What is needed - Send back exactly the lines from the opening line of the records below through the one with "現役所属馬 (637, 96)".

The data -
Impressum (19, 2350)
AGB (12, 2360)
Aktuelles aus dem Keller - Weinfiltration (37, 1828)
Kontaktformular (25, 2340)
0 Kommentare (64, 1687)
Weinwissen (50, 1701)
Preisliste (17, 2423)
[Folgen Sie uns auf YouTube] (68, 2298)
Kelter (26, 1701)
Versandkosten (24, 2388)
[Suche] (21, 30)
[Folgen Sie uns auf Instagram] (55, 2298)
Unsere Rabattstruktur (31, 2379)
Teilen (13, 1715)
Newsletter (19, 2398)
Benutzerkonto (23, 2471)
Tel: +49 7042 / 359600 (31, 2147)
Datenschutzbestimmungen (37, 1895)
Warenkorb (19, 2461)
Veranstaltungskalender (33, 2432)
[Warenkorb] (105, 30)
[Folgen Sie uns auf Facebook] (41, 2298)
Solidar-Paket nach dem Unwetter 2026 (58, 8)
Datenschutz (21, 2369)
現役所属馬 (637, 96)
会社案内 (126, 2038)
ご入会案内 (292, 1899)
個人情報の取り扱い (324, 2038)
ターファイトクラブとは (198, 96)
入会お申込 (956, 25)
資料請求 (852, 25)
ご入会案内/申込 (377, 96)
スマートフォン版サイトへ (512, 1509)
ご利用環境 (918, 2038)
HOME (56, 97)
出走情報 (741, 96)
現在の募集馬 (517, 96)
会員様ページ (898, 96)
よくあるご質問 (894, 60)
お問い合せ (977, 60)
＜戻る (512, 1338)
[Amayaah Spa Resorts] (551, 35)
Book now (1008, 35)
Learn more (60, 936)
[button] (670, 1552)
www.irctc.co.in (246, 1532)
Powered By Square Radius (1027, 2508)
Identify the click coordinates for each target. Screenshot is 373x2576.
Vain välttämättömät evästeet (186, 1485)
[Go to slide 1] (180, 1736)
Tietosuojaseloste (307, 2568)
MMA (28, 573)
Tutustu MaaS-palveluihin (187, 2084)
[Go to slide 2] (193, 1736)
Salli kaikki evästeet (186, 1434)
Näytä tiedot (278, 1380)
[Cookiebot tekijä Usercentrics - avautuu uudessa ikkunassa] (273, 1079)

Answer to this exercise -
Impressum (19, 2350)
AGB (12, 2360)
Aktuelles aus dem Keller - Weinfiltration (37, 1828)
Kontaktformular (25, 2340)
0 Kommentare (64, 1687)
Weinwissen (50, 1701)
Preisliste (17, 2423)
[Folgen Sie uns auf YouTube] (68, 2298)
Kelter (26, 1701)
Versandkosten (24, 2388)
[Suche] (21, 30)
[Folgen Sie uns auf Instagram] (55, 2298)
Unsere Rabattstruktur (31, 2379)
Teilen (13, 1715)
Newsletter (19, 2398)
Benutzerkonto (23, 2471)
Tel: +49 7042 / 359600 (31, 2147)
Datenschutzbestimmungen (37, 1895)
Warenkorb (19, 2461)
Veranstaltungskalender (33, 2432)
[Warenkorb] (105, 30)
[Folgen Sie uns auf Facebook] (41, 2298)
Solidar-Paket nach dem Unwetter 2026 (58, 8)
Datenschutz (21, 2369)
現役所属馬 (637, 96)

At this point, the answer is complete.